OBJECTIVE: Render every line of the listing below as a JSON list of strings, one string per line, and leave out any blank lines.

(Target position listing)

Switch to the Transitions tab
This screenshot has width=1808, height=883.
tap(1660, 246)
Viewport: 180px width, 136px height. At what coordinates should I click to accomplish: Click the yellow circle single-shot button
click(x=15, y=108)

RESULT OF THE EXERCISE:
[
  "Switch to the Transitions tab",
  "This screenshot has width=1808, height=883.",
  "tap(1660, 246)",
  "Viewport: 180px width, 136px height. At what coordinates should I click to accomplish: Click the yellow circle single-shot button",
  "click(x=15, y=108)"
]